RAS question
SEBI introduced the concept of 'Basic Service Demat Account' (BSDA) to:
Correct answer: (D) Provide zero or low-cost demat services to small investors.
SEBI introduced the Basic Service Demat Account to give small retail investors zero-cost or low-cost demat account maintenance for holding securities.
Explanation
SEBI introduced the Basic Service Demat Account after receiving concerns about the cost of demat accounts, especially from small individual investors. The official SEBI release says the facility was meant to promote wider financial inclusion, encourage the holding of demat accounts, and reduce the cost of maintaining securities in demat accounts for retail individual investors. Therefore, BSDA is not a trading product or a separate market segment; it is a limited-service demat account with reduced charges. BSDA holders with securities value up to Rs 4 lakh, raised from Rs 2 lakh in 2023, pay no annual maintenance charges.
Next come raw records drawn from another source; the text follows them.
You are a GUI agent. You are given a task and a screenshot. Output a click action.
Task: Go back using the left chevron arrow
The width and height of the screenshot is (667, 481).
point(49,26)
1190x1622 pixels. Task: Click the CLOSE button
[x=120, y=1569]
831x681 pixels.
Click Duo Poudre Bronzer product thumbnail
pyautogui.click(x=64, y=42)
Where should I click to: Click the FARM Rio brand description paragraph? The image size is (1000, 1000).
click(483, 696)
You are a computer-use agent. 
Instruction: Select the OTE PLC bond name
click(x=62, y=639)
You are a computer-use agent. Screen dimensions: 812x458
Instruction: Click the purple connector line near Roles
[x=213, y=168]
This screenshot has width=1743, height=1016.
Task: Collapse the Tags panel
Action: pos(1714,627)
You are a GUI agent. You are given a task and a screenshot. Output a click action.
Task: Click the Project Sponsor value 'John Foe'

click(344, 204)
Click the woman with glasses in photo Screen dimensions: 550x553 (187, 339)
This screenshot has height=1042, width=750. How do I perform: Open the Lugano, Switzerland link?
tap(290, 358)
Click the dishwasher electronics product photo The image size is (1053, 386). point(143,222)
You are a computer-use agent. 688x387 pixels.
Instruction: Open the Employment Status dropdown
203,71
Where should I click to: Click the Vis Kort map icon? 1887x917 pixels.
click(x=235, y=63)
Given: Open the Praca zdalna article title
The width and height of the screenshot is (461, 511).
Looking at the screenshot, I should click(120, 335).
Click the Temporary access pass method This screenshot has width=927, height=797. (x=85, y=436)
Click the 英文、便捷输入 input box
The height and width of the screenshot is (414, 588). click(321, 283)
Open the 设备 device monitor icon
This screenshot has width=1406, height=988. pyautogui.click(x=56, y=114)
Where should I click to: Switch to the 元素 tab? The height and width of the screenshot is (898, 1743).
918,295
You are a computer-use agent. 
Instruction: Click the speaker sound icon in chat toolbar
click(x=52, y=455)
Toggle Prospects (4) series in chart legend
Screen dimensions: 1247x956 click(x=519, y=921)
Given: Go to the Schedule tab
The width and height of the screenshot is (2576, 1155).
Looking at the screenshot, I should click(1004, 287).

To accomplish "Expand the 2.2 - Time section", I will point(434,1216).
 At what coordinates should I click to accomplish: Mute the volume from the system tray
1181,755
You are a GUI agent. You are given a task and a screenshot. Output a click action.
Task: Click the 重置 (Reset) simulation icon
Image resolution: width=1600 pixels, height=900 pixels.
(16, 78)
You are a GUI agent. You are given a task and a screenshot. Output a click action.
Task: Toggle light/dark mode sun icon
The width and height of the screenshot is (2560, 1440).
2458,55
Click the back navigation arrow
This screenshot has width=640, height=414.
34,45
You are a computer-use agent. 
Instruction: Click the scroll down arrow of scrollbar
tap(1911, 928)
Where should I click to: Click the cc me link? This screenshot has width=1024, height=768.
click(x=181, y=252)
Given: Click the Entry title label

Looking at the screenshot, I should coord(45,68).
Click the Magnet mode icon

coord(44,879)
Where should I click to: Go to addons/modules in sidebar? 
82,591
Why the other options are wrong
- (A) Algorithmic trading concerns automated order placement and market execution systems, while BSDA is about reducing demat account maintenance costs for small investors.
- (B) A separate market for penny stocks would be a trading-market design issue, whereas BSDA is a low-cost demat account facility for retail individual investors.
- (C) Foreign institutional investor access to Indian markets is not the object of BSDA, which SEBI framed around small individual investors and demat account costs.
Concept
Capital-market inclusion and investor-protection measures fall under Indian Economy. RAS often asks such SEBI initiatives because they connect financial inclusion with everyday securities-market regulation.